Orban, intervenuto per illustrare le priorità della presidenza ungherese al Consiglio dell’Unione Europea, ha toccato temi chiave che riguardano l’intero blocco europeo. In particolare, ha posto l'accento sulla questione dei flussi migratori incontrollati, sottolineando la necessità di difendere le frontiere europee attraverso misure drastiche come la creazione di hotspot esterni per i richiedenti asilo.
“Il sistema di asilo attuale non funziona – ha dichiarato Orban – e l’immigrazione clandestina ha alimentato violenza contro le donne, antisemitismo e omofobia”. Ma tra i vari nodi evidenziati dal premier ungherese, vi è anche la crisi del mercato automotive, che coinvolge pesantemente non solo l’Italia, ma tutta l’Europa. Orban ha ricordato come le politiche ambientaliste, sempre più aggressive, stiano infliggendo colpi letali a settori strategici dell’economia europea.
La transizione ecologica, spesso sbandierata come un imperativo categorico da parte di alcuni leader europei, viene accusata di ignorare le difficoltà che queste scelte impongono ai cittadini e alle imprese, in particolare nel comparto dell’automobile. Il caso dell’Italia è emblematico: il crollo delle vendite, la chiusura di stabilimenti e il ridimensionamento di migliaia di posti di lavoro, in nome di obiettivi climatici che rischiano di aumentare ulteriormente i costi della vita. Nel suo intervento, Orban ha citato Mario Draghi, sottolineando che l'Europa si trova in una fase di "lenta agonia" e che è necessaria una profonda riflessione sulle scelte strategiche, pena il fallimento.
La sua presa di posizione sulla guerra in Ucraina ha provocato ulteriori tensioni. Orban ha lanciato l’allarme sul fallimento della strategia attuale: “Stiamo effettivamente perdendo in Ucraina – ha affermato – e se vogliamo vincere dobbiamo avere il coraggio di ammetterlo e cambiare strada”. Il premier ungherese ha ribadito l’urgenza di un cessate il fuoco e di una nuova fase diplomatica per evitare ulteriori perdite umane.

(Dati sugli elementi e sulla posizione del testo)
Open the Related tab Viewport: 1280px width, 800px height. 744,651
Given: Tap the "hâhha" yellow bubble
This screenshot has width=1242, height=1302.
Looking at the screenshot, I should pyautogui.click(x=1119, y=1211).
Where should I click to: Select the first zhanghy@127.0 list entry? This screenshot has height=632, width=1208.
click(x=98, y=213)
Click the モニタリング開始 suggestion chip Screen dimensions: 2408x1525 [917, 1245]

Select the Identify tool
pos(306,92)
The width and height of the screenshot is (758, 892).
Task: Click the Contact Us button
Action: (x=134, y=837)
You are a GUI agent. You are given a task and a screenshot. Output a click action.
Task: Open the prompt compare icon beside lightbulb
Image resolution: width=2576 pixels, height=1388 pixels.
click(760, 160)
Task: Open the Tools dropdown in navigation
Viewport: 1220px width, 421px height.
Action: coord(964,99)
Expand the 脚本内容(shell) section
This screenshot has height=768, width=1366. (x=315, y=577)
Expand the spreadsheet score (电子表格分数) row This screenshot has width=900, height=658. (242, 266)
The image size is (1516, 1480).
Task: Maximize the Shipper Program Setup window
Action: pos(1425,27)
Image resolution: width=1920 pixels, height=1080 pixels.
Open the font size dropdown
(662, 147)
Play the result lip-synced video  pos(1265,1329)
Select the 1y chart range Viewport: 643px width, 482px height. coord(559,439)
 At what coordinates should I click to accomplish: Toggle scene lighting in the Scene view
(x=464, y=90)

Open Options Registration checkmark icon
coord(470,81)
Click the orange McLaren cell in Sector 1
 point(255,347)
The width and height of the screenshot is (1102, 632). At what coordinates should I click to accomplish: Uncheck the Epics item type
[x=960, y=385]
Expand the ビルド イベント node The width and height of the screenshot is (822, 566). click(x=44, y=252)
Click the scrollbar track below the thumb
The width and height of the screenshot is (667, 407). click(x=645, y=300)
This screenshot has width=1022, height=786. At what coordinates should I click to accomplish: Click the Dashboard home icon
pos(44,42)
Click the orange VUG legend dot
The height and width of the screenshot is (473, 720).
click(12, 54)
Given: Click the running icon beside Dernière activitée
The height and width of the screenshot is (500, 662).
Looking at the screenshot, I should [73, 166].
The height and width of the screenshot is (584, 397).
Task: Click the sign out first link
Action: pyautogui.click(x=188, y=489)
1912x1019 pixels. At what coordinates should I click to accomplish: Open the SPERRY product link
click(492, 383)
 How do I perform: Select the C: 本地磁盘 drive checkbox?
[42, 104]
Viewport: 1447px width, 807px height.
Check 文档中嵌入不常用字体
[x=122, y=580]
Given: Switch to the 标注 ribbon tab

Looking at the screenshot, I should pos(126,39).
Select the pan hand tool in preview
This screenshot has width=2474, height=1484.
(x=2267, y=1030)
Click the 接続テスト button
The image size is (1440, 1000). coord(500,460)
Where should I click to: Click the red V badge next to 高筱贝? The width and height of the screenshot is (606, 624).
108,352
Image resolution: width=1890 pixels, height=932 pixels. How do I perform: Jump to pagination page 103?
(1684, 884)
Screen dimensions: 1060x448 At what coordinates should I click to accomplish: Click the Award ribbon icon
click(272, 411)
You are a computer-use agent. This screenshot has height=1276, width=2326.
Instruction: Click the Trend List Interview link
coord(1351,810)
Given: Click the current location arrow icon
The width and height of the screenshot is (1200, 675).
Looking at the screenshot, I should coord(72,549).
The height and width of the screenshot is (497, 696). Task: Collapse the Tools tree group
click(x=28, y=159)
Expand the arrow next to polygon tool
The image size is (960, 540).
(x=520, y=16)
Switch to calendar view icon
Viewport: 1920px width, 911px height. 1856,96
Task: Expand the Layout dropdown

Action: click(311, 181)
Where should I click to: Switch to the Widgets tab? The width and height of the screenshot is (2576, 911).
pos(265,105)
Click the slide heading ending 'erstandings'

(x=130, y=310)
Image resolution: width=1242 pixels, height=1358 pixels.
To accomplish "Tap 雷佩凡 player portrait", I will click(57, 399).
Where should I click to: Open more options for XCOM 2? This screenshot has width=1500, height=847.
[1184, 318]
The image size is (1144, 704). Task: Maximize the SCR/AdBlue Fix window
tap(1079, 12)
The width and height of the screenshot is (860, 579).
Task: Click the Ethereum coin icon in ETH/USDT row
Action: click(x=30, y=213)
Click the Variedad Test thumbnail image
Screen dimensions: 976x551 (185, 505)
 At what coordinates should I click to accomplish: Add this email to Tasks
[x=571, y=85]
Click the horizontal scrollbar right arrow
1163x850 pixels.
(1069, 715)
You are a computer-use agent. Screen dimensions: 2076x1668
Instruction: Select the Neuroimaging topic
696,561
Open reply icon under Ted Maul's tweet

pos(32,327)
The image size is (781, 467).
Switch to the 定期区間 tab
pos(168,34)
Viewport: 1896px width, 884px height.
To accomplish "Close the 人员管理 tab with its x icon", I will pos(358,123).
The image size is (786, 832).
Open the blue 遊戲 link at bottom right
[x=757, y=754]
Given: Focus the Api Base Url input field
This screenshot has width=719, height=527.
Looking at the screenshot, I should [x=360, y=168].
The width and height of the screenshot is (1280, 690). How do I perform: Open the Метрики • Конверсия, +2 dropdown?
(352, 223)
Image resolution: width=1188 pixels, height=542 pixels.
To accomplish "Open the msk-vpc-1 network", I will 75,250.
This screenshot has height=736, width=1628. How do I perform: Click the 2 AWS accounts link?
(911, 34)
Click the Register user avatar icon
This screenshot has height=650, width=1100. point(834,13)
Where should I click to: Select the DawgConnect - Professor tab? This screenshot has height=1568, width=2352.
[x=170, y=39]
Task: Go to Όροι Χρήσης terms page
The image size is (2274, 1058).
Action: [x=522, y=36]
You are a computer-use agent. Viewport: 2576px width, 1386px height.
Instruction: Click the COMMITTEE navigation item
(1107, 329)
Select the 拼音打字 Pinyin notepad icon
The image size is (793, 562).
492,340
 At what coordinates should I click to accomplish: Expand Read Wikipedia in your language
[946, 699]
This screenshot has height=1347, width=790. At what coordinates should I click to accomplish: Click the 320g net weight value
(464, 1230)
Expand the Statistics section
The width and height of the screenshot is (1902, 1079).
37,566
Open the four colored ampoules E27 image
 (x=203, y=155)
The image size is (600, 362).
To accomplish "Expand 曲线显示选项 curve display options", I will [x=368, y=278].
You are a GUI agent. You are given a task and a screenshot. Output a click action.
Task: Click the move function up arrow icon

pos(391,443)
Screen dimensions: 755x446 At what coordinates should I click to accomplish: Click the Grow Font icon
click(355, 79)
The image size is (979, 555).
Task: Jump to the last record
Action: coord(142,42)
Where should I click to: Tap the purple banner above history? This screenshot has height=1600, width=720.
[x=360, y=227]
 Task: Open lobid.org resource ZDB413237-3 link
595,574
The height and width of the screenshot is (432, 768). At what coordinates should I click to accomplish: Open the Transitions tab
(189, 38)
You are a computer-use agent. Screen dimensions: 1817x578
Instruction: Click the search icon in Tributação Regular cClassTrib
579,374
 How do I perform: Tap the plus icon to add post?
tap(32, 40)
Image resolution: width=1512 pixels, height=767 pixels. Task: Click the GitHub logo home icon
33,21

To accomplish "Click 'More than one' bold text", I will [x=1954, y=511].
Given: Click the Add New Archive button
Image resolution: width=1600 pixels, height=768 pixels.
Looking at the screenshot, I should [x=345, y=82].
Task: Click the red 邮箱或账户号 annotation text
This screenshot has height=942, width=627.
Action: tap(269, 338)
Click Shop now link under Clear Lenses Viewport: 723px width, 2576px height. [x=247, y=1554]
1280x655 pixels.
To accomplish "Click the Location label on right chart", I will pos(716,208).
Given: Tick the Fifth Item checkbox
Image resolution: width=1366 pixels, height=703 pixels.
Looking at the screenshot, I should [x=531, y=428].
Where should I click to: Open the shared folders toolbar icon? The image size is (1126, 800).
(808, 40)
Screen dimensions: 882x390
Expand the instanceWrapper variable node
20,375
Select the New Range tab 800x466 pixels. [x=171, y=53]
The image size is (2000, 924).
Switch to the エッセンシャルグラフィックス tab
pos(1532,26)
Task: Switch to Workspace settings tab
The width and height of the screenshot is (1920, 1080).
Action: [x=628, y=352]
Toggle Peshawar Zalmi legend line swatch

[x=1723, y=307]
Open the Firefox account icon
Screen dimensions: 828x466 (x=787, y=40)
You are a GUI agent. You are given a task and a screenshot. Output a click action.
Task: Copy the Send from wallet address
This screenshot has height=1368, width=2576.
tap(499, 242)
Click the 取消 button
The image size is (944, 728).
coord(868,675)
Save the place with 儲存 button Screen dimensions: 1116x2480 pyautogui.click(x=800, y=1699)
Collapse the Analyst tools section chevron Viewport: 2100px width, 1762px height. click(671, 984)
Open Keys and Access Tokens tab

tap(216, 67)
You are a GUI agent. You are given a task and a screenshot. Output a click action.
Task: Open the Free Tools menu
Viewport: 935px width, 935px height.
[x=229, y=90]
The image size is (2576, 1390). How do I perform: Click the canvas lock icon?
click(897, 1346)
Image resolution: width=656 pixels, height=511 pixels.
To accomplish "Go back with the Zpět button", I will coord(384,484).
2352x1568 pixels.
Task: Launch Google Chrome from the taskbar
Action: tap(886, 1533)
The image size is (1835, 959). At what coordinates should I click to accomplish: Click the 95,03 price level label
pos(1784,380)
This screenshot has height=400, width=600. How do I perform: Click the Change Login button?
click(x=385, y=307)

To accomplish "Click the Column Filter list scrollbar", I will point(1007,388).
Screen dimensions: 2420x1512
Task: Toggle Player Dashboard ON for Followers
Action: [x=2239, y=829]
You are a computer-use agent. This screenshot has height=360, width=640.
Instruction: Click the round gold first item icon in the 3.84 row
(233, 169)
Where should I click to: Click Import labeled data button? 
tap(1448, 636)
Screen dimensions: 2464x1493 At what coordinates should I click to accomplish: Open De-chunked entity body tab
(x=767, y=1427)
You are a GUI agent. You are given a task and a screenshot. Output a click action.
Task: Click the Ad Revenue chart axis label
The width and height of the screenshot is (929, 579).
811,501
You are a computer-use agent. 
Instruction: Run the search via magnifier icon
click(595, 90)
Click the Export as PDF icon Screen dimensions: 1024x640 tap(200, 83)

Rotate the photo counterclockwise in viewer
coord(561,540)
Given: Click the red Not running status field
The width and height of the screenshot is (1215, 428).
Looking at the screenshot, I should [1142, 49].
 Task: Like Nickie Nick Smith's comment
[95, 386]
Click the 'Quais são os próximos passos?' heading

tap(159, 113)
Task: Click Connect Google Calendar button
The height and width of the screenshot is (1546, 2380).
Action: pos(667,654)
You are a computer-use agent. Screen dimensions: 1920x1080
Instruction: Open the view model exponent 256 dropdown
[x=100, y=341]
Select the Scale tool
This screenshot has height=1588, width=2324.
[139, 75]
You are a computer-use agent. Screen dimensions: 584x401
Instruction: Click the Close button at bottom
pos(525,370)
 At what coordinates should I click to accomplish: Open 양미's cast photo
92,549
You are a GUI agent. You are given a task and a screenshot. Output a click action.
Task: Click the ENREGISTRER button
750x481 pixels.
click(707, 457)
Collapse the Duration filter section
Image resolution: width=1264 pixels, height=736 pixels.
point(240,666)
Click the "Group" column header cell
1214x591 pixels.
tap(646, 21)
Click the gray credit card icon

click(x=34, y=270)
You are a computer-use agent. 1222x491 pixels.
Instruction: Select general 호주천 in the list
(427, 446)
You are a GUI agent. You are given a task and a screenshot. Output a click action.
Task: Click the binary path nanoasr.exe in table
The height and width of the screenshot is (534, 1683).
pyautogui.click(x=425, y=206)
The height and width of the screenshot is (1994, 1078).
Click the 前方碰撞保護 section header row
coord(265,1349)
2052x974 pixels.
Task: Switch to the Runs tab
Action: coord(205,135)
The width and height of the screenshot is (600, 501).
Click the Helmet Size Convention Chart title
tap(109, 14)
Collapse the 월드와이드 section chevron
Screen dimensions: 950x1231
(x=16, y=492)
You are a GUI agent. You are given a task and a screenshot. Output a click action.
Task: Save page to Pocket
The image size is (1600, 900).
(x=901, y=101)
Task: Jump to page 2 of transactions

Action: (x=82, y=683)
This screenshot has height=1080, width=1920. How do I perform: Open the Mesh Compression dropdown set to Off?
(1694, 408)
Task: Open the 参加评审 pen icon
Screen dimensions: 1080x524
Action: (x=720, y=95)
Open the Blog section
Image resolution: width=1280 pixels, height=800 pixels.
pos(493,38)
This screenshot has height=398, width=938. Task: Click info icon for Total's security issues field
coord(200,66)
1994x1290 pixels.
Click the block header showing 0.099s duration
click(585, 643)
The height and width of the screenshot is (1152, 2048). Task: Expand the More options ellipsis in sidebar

DETTAGLI ESERCIZIO
Trascrivi il passo dell'estratto sull'intervento di Orban che va da "Orban, intervenuto per" fino a "i richiedenti asilo.".

SOLUZIONE ESERCIZIO
Orban, intervenuto per illustrare le priorità della presidenza ungherese al Consiglio dell’Unione Europea, ha toccato temi chiave che riguardano l’intero blocco europeo. In particolare, ha posto l'accento sulla questione dei flussi migratori incontrollati, sottolineando la necessità di difendere le frontiere europee attraverso misure drastiche come la creazione di hotspot esterni per i richiedenti asilo.